In [13]:
import librosa
from transformers import Wav2Vec2ForCTC, Wav2Vec2Tokenizer, BertModel, BertTokenizer
import torch
import pandas as pd
from torch.nn import Linear, Softmax
from sklearn.model_selection import train_test_split
import numpy as np

def convert_time_to_seconds(time_str):
    h, m, s = map(float, time_str.split(':'))
    return h * 3600 + m * 60 + s

def pad_audio(audio_segment, target_length):    
    # Вычисление длины, которую нужно добавить
    padding_length = target_length - len(audio_segment)
    if padding_length > 0:
        # Добавление нулей в конец аудиосегмента
        audio_segment = np.pad(audio_segment, (0, padding_length))
    return audio_segment


# Загрузка моделей и токенизаторов
audio_model = Wav2Vec2ForCTC.from_pretrained("facebook/wav2vec2-base-960h")
audio_tokenizer = Wav2Vec2Tokenizer.from_pretrained("facebook/wav2vec2-base-960h")

text_model = BertModel.from_pretrained('bert-base-uncased')
text_tokenizer = BertTokenizer.from_pretrained('bert-base-uncased')

# Создание пустого DataFrame для записи результатов

results = pd.DataFrame(columns=["Speaker", "Text", "Time Segment", "Embeddings","Emotions"])
results_text = pd.DataFrame(columns=["Speaker", "Text", "Time Segment", "Emotions","Embeddings"])
results_audio = pd.DataFrame(columns=["Speaker", "Text", "Time Segment", "Emotions","Embeddings"])

i = 0

# Создание пустых DataFrame для записи результатов
train_results = pd.DataFrame(columns=["Speaker", "Text", "Time Segment", "Embeddings", "Emotions"])
test_results = pd.DataFrame(columns=["Speaker", "Text", "Time Segment", "Embeddings", "Emotions"])

train_results_text = pd.DataFrame(columns=["Speaker", "Text", "Time Segment", "Emotions","Embeddings"])
test_results_text = pd.DataFrame(columns=["Speaker", "Text", "Time Segment", "Emotions","Embeddings"])

train_results_audio = pd.DataFrame(columns=["Speaker", "Text", "Time Segment", "Emotions","Embeddings"])
test_results_audio = pd.DataFrame(columns=["Speaker", "Text", "Time Segment", "Emotions","Embeddings"])

target_length = 16000

for i in range(1, 93):  # Для каждого из 17 файлов

    audio, sr = librosa.load(f"E:/Практика/Разметка Сухацкий - Щеглов/wav/{i}.wav", sr=16000)

    data = pd.read_csv(f'E:/Практика/Разметка Сухацкий - Щеглов/csv/{i}.csv', header=None)

    data.iloc[:, 0] = data.iloc[:, 0].replace({"spekear 1": "speaker 1", "spekear 2": "speaker 2", "spekear": "speaker 1", "speaker1": "speaker 1", "speaker2": "speaker 2"})

    # Фильтрация строк, которые содержат "speaker1" или "speaker2"
    filtered_data = data[data.iloc[:, 0].isin(["speaker 1", "speaker 2"])]

    # Удаление строк, где текст равен "0"
    filtered_data = filtered_data[filtered_data.iloc[:, 8] != "0"]

    filtered_data = filtered_data.reset_index(drop=True)

    emotions_data = data[data.iloc[:, 0].isin(["Эмоция"])]

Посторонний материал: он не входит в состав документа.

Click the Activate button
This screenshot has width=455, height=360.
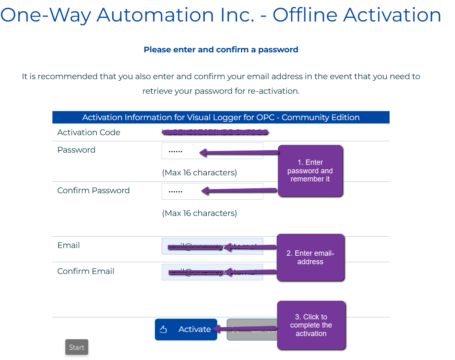186,329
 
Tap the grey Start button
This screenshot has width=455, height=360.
76,347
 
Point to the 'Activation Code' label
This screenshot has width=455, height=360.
89,132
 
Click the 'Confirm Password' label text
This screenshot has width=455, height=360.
93,190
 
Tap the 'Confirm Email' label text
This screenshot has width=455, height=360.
86,271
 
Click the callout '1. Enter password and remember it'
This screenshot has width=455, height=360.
310,171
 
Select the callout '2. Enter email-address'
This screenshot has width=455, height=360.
310,257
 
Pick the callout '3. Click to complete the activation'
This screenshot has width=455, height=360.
311,325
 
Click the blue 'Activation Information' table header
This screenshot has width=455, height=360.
221,117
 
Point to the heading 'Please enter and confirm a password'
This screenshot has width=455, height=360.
221,50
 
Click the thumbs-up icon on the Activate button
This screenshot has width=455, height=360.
163,329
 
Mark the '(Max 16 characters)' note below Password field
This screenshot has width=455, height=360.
199,172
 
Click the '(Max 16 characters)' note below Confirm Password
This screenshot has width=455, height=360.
199,213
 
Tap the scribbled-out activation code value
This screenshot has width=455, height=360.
215,132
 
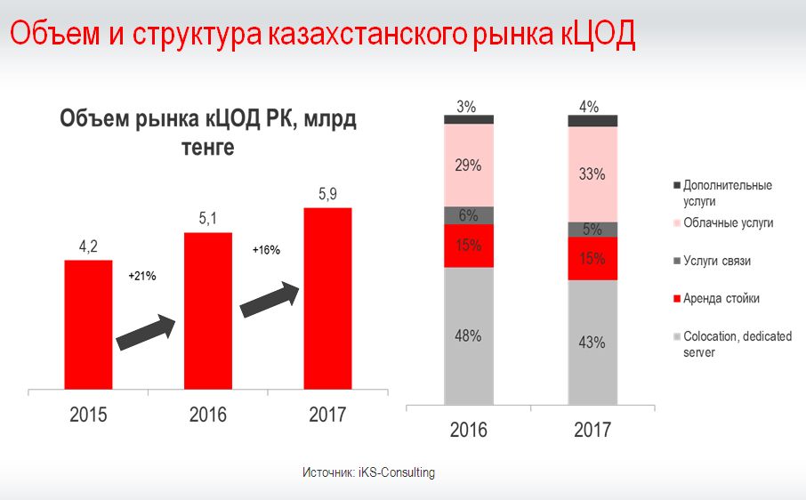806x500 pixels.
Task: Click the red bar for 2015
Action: click(x=88, y=325)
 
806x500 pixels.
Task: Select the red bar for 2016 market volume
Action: click(x=208, y=311)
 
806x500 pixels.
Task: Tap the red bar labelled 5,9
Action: click(x=327, y=299)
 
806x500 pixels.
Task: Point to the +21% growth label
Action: click(x=142, y=277)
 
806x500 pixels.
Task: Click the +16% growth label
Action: click(x=266, y=250)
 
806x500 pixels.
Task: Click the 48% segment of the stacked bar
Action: click(x=468, y=335)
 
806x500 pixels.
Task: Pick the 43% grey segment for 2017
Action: click(x=592, y=342)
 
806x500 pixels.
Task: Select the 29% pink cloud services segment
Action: click(x=468, y=165)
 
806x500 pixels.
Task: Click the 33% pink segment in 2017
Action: click(x=592, y=174)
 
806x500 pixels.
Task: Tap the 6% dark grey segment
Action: click(x=468, y=215)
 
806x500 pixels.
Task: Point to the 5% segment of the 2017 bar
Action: click(x=592, y=229)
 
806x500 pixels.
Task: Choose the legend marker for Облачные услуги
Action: click(x=677, y=223)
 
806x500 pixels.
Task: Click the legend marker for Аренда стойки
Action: click(x=677, y=298)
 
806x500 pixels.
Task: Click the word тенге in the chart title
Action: click(x=207, y=148)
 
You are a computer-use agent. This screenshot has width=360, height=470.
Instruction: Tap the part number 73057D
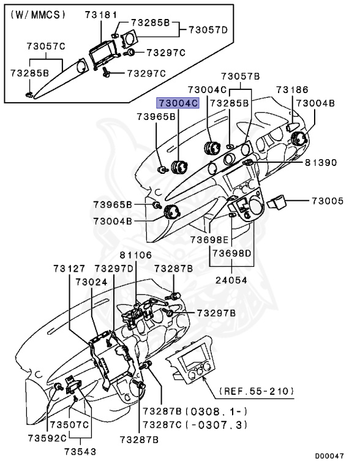pos(207,29)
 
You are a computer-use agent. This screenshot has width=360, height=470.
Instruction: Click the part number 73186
pos(291,89)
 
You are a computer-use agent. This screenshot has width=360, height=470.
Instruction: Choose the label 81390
pos(321,163)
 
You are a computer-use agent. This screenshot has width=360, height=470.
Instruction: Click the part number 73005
pos(328,201)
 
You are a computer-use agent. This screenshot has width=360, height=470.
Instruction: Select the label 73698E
pos(208,239)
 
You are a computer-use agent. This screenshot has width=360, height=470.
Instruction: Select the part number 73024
pos(91,282)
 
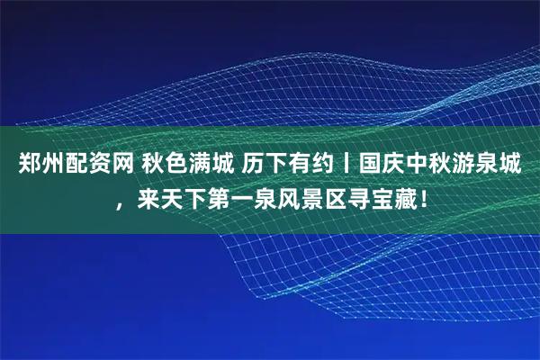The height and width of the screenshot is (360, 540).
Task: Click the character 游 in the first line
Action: (464, 165)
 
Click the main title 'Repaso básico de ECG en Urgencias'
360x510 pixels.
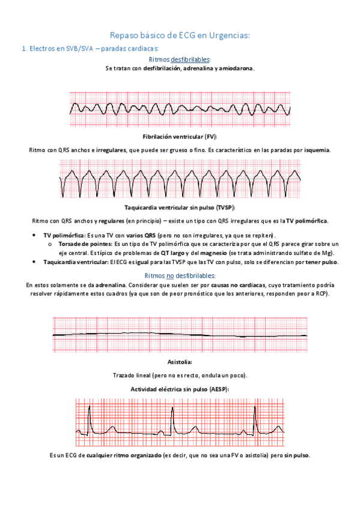coord(180,36)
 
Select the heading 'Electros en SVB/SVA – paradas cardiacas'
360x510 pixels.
coord(90,49)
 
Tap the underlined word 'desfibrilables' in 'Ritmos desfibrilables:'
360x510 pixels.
coord(190,60)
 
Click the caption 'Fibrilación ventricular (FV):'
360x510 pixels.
coord(180,137)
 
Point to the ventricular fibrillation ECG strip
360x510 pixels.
coord(180,109)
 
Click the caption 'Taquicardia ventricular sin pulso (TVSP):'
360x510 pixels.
coord(180,207)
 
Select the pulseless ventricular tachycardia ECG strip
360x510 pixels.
coord(180,179)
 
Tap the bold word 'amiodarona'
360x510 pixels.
coord(237,69)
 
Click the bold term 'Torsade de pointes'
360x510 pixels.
coord(84,244)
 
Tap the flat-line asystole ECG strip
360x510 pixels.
coord(180,334)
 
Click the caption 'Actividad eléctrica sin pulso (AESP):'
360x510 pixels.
coord(180,389)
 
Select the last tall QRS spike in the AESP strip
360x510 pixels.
coord(254,415)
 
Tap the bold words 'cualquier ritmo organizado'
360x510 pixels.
coord(123,456)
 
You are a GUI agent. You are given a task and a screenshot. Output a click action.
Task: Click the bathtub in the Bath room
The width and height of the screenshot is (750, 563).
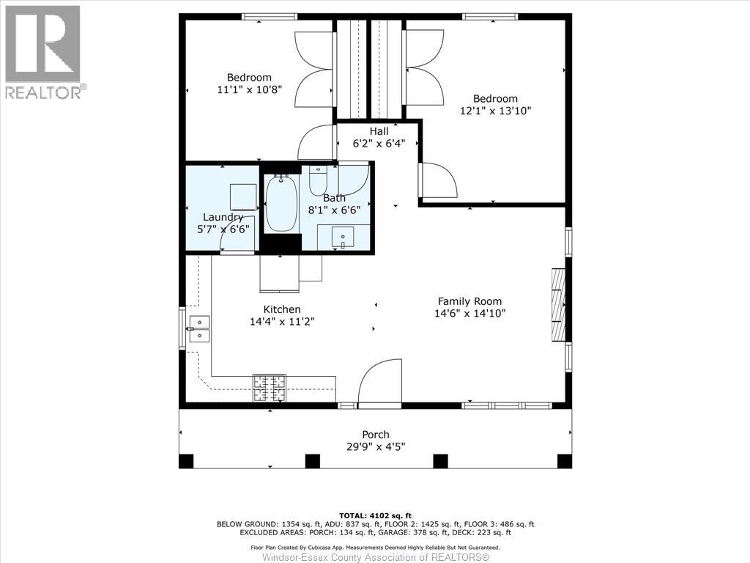[x=281, y=205]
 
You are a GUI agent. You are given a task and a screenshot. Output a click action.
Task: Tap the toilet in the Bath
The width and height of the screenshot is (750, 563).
[x=318, y=180]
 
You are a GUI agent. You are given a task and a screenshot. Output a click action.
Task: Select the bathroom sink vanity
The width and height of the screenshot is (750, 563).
[x=342, y=237]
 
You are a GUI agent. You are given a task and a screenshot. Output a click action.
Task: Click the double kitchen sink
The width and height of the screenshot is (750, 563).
[x=198, y=329]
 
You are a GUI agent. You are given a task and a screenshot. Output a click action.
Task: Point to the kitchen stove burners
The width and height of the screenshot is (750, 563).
[x=269, y=388]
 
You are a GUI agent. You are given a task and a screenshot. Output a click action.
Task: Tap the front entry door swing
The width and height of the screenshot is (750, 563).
[x=380, y=383]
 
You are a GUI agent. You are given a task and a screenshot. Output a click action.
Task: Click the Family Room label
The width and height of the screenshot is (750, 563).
[x=469, y=301]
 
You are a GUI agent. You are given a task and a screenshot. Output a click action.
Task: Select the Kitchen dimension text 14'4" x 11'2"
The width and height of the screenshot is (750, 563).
[x=282, y=321]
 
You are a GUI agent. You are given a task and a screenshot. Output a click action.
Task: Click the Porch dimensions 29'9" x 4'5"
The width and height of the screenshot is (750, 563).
[x=375, y=446]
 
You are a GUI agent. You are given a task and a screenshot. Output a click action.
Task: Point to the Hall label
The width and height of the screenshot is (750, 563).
[x=379, y=131]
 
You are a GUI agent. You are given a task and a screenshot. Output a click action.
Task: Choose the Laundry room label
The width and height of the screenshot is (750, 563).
[x=223, y=217]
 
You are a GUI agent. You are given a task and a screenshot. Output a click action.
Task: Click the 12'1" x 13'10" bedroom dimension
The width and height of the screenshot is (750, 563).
[x=495, y=111]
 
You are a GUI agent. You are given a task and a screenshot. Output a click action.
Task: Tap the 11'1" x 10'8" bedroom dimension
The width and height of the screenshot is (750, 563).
[x=249, y=89]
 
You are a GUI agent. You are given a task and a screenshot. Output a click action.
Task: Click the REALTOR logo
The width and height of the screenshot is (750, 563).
[x=43, y=51]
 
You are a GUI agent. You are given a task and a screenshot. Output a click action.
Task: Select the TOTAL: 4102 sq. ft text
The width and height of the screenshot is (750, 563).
[x=375, y=515]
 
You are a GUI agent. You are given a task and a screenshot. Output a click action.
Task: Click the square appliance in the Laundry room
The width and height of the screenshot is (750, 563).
[x=243, y=196]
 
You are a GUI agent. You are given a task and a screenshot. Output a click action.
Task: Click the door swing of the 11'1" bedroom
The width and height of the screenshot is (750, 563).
[x=317, y=142]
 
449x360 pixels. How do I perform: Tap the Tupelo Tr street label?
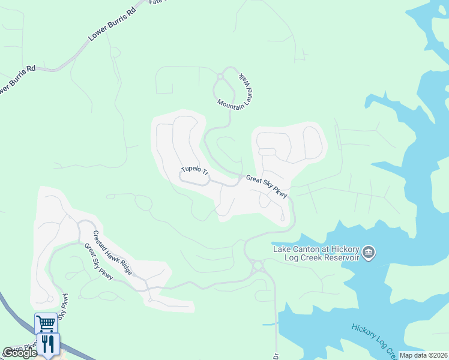pyautogui.click(x=194, y=172)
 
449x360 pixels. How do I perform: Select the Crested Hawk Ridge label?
pyautogui.click(x=112, y=252)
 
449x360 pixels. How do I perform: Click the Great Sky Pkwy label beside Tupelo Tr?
pyautogui.click(x=267, y=186)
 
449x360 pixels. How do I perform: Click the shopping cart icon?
pyautogui.click(x=46, y=323)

    i = 0  # Reset i to 0 for each new file

    for row in filtered_data.itertuples(index=False):

        start_time = convert_time_to_seconds(row[2])  # начальное время в секундах

        end_time = convert_time_to_seconds(row[4])  # конечное время в секундах

        start_index = int(start_time * sr)  # начальный индекс в сэмплах
        end_index = int(end_time * sr)  # конечный индекс в сэмплах

        audio_segment = audio[start_index:end_index]

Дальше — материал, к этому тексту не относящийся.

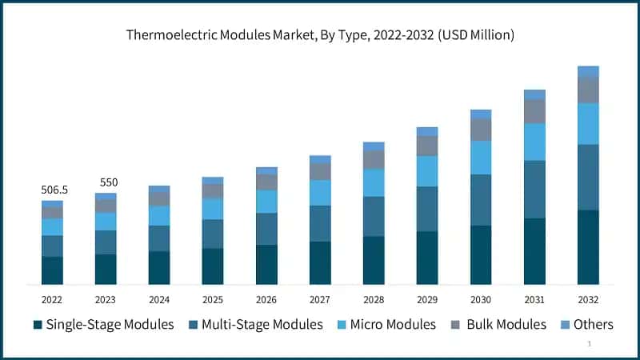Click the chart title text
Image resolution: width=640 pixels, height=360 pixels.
point(320,35)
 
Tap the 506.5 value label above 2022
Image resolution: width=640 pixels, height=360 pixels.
point(54,190)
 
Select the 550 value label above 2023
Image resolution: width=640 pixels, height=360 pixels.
point(108,182)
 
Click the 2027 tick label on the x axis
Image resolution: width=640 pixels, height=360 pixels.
point(320,299)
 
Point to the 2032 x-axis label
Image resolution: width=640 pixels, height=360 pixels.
point(588,299)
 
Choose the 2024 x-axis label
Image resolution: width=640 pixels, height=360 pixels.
point(159,299)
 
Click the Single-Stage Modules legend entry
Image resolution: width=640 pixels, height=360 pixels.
point(103,325)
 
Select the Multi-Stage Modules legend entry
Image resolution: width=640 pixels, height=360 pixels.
point(255,325)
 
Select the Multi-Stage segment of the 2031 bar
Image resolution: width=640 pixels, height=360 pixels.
point(534,189)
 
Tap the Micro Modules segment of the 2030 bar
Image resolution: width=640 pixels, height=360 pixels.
point(481,158)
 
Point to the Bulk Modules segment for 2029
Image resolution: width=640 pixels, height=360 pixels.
point(427,146)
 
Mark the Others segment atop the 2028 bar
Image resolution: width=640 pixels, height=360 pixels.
point(374,146)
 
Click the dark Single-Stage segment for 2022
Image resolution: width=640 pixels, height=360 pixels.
point(52,270)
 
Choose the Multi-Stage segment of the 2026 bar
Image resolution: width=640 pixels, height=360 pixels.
point(266,228)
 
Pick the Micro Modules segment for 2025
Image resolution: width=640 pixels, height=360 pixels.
point(213,208)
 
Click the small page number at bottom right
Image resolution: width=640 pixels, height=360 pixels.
point(589,343)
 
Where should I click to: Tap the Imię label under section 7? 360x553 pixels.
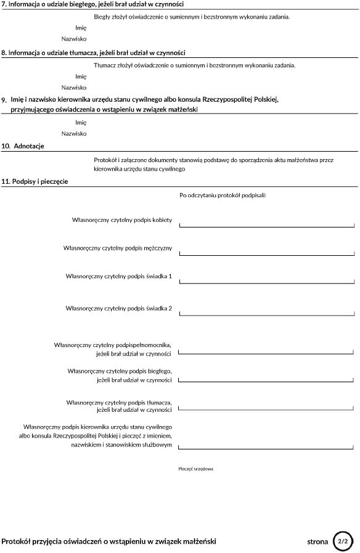(81, 28)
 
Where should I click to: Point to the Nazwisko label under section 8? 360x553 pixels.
(74, 88)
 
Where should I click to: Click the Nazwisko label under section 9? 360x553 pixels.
(74, 133)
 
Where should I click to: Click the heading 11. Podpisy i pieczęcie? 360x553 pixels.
(35, 181)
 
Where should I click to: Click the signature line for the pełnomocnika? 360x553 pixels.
(266, 353)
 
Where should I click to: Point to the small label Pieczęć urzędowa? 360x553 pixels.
(195, 469)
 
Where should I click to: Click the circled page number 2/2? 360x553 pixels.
(343, 541)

        audio_segment = pad_audio(audio_segment, target_length)

        audio_input_values = audio_tokenizer(audio_segment, return_tensors="pt").input_values

        audio_outputs = audio_model(audio_input_values)

        # Извлечение встраиваний
        audio_embeddings = audio_outputs.logits

        text = row[8]

        # Предобработка и токенизация текста
        text_inputs = text_tokenizer(text, return_tensors="pt")
        text_embeddings = text_model(**text_inputs).last_hidden_state

        # Получение размера встраиваний
        audio_embedding_size = audio_embeddings.size(-1)
        text_embedding_size = text_embeddings.size(-1)

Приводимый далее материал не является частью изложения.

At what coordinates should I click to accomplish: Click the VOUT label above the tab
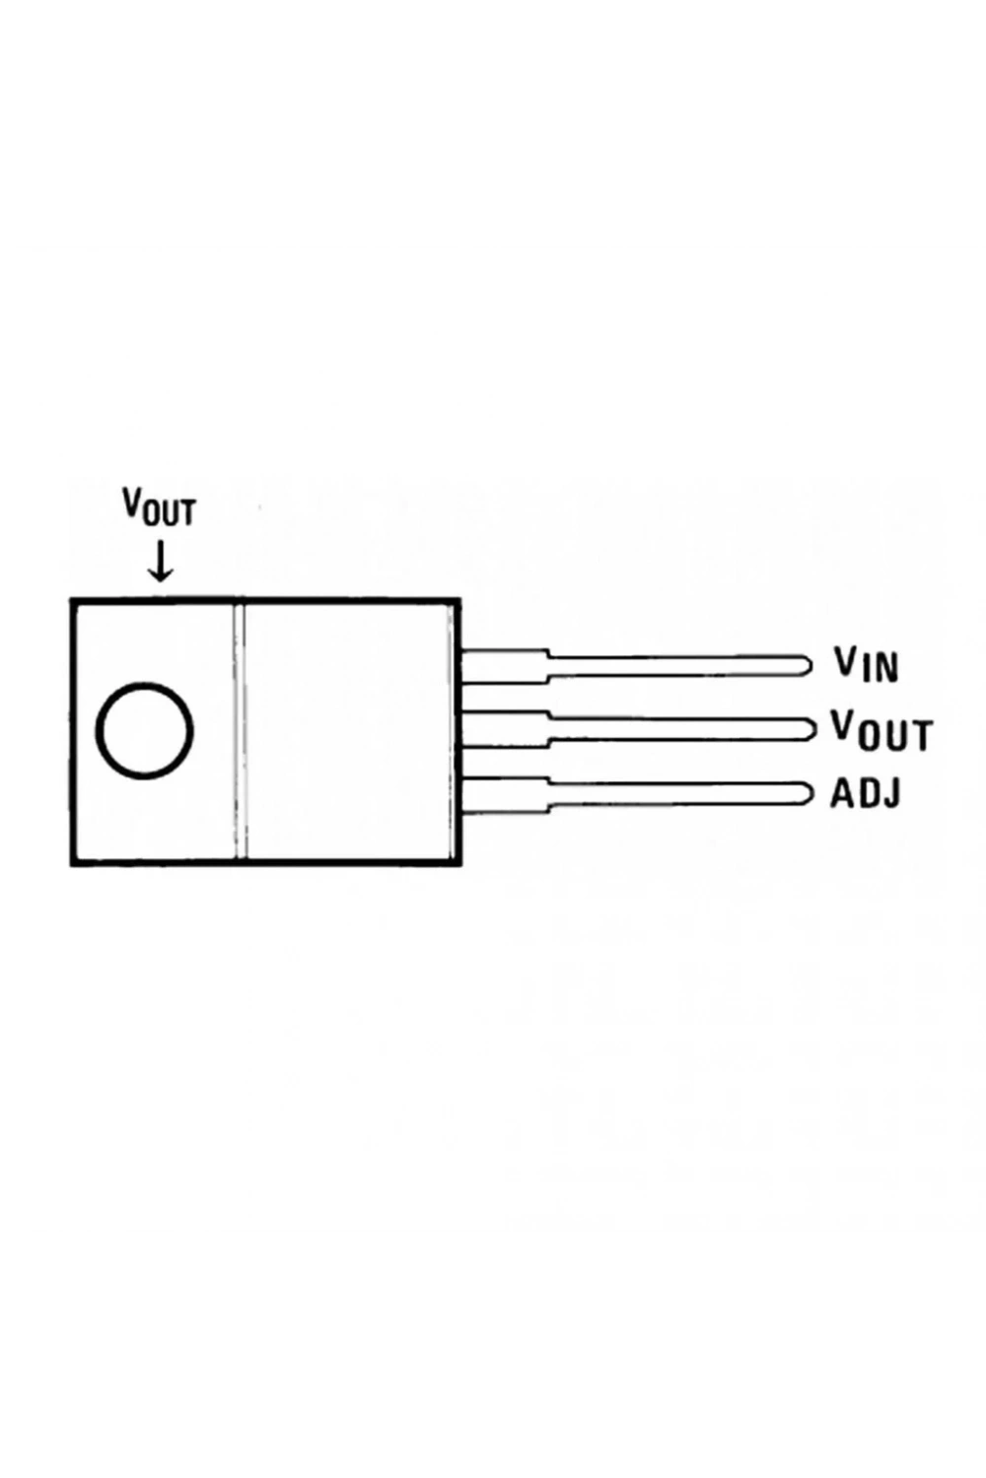159,506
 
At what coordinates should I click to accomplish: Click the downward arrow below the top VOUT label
159,562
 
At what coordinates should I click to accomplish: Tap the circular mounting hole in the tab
145,729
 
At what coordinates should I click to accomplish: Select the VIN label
866,664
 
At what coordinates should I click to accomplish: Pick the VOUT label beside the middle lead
881,731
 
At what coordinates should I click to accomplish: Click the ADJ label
866,794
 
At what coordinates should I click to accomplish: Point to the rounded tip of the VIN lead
808,665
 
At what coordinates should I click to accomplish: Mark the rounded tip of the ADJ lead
808,794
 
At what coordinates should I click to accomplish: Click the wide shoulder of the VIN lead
505,666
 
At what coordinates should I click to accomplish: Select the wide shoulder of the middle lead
505,729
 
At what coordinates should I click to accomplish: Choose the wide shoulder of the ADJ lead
505,795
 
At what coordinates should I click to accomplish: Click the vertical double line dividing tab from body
241,731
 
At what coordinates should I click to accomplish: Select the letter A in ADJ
841,794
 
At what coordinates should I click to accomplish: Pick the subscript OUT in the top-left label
170,512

        # Преобразование встраиваний в одинаковый размер
        audio_attention = Linear(audio_embedding_size, 1)
        text_attention = Linear(text_embedding_size, 1)
        softmax = Softmax(dim=1)

        audio_attention_weights = softmax(audio_attention(audio_embeddings))
        audio_embeddings = (audio_embeddings * audio_attention_weights).sum(dim=1)

        text_attention_weights = softmax(text_attention(text_embeddings))
        text_embeddings = (text_embeddings * text_attention_weights).sum(dim=1)

        #   Объединение встраиваний
        combined_embeddings = torch.cat((audio_embeddings, text_embeddings), dim=-1)

        embeddings_transform = Linear(combined_embeddings.size(-1), 768)  

        combined_embeddings = embeddings_transform(combined_embeddings)

        combined_embeddings_numpy = combined_embeddings.detach().numpy()

        text_embeddings_numpy = text_embeddings.detach().numpy()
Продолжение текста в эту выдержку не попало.